The second is the CISR form, or in this case, a special “CISR-DRP” form, along with the DocuSign requirement that PG&E had in place. That winnows out another 5 percent or so, and “aggregators/DRPs have not been allowed to modify the form’s inaccessible language to be more colloquial and comprehensible for customers or anyone who is not a lawyer,” it wrote.
EnergyHub isn’t the only would-be DRAM provider struggling with the procedures California utilities have put in place.
“Unlike the utility, we don’t have millions of customers,” said Cole Hershkowitz, CEO of startup Chai Energy, which has pledged to enroll a megawatt of energy-responsive household load under the DRAM program. “We pay a certain amount of money to get customers interested in Chai, and there’s pretty significant customer conversion funnel in getting them enrolled with the CISR issues we’ve faced.”
Some utilities are further ahead than others, he noted. For example, for every customer Chai signs up under PG&E’s process, which requires a DocuSign-authorized form, it gets eight through SCE’s Green Button Connect platform, which allows third parties and customers to complete enrollments online.
In the long term, the energy services companies want to move away from forms altogether. In a joint filing last year, demand response providers OhmConnect, EnergyHub and Comverge asked the CPUC to push for a “streamlined and fully electronic process” for the DRAM program, which is seeking to get more than 40 megawatts of resources up and running over the next two years.
In its decision, the CPUC dismissed the utility arguments that they needed “wet ink” signatures and outside verification from customers to meet state regulations regarding utility customer consent. It also cut down on various red-tape issues -- PG&E won’t be able to require customers to DocuSign their applications, for example, and SCE won’t be able to require customers to fill out forms independently of the third-party DRAM provider.

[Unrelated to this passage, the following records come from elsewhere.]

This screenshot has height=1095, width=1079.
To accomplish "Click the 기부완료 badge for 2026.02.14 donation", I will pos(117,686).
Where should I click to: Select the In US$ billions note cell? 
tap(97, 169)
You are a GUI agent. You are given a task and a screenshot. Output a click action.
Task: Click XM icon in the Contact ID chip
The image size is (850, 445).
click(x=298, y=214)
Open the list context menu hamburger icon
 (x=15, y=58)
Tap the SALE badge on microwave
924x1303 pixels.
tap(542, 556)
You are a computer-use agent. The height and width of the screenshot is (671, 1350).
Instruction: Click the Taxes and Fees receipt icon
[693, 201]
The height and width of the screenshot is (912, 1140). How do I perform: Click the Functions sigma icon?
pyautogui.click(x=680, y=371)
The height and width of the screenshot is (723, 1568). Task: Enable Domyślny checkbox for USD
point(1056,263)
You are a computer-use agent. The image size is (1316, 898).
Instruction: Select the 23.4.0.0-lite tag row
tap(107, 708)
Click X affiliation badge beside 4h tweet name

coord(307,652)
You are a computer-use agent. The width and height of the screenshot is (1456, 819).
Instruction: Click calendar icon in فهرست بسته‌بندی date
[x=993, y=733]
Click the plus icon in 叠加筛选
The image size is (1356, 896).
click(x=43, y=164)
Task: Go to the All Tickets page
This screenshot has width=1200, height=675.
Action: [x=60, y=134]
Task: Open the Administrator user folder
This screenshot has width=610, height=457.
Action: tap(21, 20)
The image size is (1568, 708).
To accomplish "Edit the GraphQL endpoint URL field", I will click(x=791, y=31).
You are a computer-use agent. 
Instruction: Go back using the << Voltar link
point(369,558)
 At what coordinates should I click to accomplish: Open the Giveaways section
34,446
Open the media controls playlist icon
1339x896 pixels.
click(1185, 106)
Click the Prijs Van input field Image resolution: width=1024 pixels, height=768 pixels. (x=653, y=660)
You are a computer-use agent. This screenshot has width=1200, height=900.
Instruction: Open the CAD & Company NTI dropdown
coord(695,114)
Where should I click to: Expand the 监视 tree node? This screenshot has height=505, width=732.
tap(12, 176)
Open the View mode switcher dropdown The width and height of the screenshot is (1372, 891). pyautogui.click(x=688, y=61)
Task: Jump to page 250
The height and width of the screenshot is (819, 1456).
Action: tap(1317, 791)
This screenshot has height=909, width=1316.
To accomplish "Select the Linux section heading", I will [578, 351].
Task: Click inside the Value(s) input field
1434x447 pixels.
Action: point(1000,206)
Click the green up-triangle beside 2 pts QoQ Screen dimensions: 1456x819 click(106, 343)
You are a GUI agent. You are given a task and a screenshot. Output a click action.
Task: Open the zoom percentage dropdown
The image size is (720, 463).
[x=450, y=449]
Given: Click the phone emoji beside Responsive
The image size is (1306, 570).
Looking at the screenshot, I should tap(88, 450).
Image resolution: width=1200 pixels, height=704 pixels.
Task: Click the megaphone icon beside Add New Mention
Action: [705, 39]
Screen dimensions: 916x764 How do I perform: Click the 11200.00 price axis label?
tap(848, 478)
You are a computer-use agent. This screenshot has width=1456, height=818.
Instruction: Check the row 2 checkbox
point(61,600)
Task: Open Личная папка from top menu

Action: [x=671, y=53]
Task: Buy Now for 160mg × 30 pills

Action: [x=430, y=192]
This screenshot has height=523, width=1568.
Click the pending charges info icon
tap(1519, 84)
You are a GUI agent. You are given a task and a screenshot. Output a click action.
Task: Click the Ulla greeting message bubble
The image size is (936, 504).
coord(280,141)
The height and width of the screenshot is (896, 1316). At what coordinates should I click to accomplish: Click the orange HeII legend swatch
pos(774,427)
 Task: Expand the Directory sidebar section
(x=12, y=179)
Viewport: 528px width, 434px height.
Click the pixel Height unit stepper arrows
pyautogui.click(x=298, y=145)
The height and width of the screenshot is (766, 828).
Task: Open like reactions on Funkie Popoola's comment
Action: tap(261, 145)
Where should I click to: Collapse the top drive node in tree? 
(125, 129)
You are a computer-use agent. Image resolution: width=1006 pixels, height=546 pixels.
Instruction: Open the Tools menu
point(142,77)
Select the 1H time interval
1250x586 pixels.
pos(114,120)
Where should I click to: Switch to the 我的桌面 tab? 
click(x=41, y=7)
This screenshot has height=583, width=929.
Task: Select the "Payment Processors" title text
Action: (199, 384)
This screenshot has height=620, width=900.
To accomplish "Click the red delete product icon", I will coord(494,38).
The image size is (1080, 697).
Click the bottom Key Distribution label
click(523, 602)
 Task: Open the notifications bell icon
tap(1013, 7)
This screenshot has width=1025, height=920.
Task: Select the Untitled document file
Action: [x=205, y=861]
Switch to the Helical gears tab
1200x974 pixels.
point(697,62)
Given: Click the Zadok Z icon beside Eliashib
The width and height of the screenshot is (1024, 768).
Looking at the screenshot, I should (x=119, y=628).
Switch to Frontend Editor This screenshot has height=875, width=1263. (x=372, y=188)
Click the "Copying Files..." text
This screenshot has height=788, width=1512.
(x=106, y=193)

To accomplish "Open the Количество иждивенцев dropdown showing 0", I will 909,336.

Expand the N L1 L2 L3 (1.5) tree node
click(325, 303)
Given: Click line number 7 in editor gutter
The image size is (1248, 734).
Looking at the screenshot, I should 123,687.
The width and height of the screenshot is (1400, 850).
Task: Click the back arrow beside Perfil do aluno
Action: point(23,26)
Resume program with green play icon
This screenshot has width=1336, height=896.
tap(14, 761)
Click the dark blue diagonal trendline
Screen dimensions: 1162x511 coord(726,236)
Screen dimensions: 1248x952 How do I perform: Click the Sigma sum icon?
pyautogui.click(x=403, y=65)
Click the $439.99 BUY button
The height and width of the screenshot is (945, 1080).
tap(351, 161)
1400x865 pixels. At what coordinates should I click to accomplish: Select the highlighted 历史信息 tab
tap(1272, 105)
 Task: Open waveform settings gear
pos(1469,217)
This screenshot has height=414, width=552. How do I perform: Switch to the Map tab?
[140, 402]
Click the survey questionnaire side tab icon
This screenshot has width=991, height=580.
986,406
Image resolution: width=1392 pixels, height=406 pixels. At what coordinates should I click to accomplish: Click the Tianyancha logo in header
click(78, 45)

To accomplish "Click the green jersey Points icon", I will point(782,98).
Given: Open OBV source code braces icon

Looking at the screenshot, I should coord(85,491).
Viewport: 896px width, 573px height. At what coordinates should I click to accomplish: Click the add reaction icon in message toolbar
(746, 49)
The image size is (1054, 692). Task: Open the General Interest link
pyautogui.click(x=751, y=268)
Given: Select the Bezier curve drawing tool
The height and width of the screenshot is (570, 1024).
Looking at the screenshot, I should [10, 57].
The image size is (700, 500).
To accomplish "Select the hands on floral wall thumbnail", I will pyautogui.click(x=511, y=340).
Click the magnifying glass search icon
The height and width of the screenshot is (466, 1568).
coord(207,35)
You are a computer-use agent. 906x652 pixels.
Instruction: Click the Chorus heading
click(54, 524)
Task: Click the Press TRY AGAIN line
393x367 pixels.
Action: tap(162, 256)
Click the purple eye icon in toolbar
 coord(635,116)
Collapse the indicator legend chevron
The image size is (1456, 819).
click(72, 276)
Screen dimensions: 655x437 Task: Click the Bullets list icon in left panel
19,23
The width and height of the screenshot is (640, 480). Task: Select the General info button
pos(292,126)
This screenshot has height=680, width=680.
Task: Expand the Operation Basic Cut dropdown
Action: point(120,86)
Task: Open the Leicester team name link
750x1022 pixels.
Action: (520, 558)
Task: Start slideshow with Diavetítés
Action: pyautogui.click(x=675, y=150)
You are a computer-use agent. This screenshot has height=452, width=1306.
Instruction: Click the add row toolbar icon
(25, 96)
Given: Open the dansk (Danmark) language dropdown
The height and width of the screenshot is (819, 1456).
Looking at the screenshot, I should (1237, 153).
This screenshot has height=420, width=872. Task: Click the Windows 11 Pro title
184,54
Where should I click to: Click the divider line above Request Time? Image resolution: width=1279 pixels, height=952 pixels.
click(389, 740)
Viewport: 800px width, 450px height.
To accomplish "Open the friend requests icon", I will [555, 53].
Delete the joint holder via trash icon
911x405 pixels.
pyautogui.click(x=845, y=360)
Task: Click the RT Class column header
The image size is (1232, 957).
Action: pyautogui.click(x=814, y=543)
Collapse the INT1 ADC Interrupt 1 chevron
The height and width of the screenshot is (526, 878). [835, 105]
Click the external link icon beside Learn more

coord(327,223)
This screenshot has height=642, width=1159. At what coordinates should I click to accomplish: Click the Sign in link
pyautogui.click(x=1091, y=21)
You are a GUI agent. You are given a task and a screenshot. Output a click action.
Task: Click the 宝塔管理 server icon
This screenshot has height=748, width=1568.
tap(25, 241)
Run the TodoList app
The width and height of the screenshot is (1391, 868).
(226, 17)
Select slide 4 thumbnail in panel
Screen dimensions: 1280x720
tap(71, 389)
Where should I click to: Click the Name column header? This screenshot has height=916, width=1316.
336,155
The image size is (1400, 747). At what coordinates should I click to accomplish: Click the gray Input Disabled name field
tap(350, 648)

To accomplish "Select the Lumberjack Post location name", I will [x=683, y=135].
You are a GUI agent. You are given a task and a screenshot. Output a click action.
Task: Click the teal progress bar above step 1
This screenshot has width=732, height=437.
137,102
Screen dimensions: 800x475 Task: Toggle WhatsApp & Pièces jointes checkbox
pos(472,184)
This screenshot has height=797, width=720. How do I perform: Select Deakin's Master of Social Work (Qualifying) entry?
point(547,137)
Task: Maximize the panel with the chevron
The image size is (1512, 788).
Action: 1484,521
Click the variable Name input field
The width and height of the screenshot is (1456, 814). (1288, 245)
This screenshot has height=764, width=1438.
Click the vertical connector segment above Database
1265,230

The CPUC’s ruling only applies to the DRAM program, at least for now. Even so, smoothing out the enrollment process should help utilities meet the pilot program’s targets, Murray noted. The CPUC set 2017 targets at 40,000 customers for PG&E and 30,000 apiece for SCE and SDG&E, and authorized spending of $5.4 million for PG&E, $2.3 million for SDG&E, and $1.254 million for SCE to get there.
Beyond that, “I think it sets a nice precedent” for guiding customer enrollment issues in other CPUC proceedings that are looking at ways to open up grid markets and services for customers and third-party aggregators, he said. It’s also a helpful model to take to other states, such as Illinois, that are deep into the same issues of customer access, he said.